▸ **TRECHO DA PÁGINA**

- - - - - - -

Repare que na mesma edição impressa de 23/11, a matéria principal de Ciência sobre a COP-19, ‘Florestas mais protegidas’, anuncia em grande destaque o desmatamento anual brasileiro atual, “5.843 MI de km2”, quando o certo são simples “5.843 km2” – sem os MI, milhões – ou seja, não perdem uma chance de sabotar o atual governo federal, só por este não ser tucano.

É natural que os ‘liberais’ e conservadores temam todo e qualquer progresso popular, ainda aferrados a uma visão classista (de consciência de classes). Ninguém tem consciência de classe tanto quanto um rico. Marx só estava propondo que os trabalhadores e pobres se tornassem tão ciosos de sua classe quanto os ricos sempre o foram. Imagine se não iam reclamar dos ‘plebiscitos’, palavra com a mesma origem semântica que ‘plebe’.

- - - - - - -

▸ **DADOS COLETADOS**
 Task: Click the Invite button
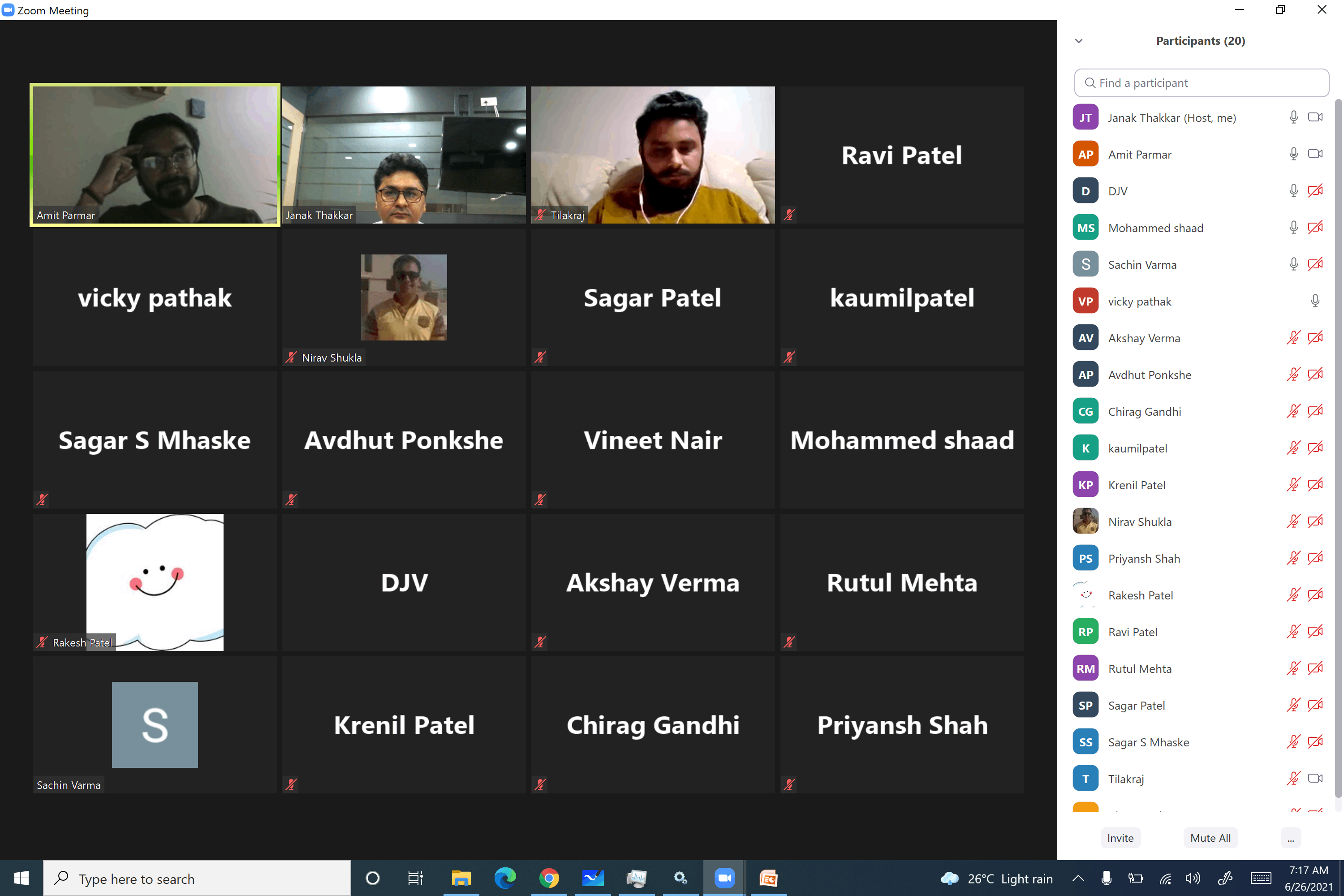pyautogui.click(x=1120, y=838)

- - - - - - -

▸ **A FAZER**
**A.** No trecho sobre imprensa e política, qual é o título da matéria principal de Ciência sobre a COP-19?
**B.** Dê continuidade ao trecho sobre imprensa e política a partir da última frase apresentada.

▸ **RESPOSTAS ESCRITAS**
**A.** “Florestas mais protegidas”.

**B.**
Quando O Globo associa a Democracia Plebiscitária ao chavismo e ao boliviarismo, apenas repete as reações conservadoras automáticas esperadas n’A Voz dos Gringos Ricos. Os boliviaranos copiaram também nossos programas de transferência de renda, de congelamento de preços, todas as ferramentas possíveis, e mais as que ainda porventura ouvirem falar – mas a democracia plebiscitária não foi inventada por eles, é a essência da democracia, que vem de Atenas. Não queremos fazer um juízo de valor sobre o bolivarismo como solução para seus problemas históricos locais – mas não é o modelo aqui proposto. Não há aqui simplificação das questões, apelos ou macetes.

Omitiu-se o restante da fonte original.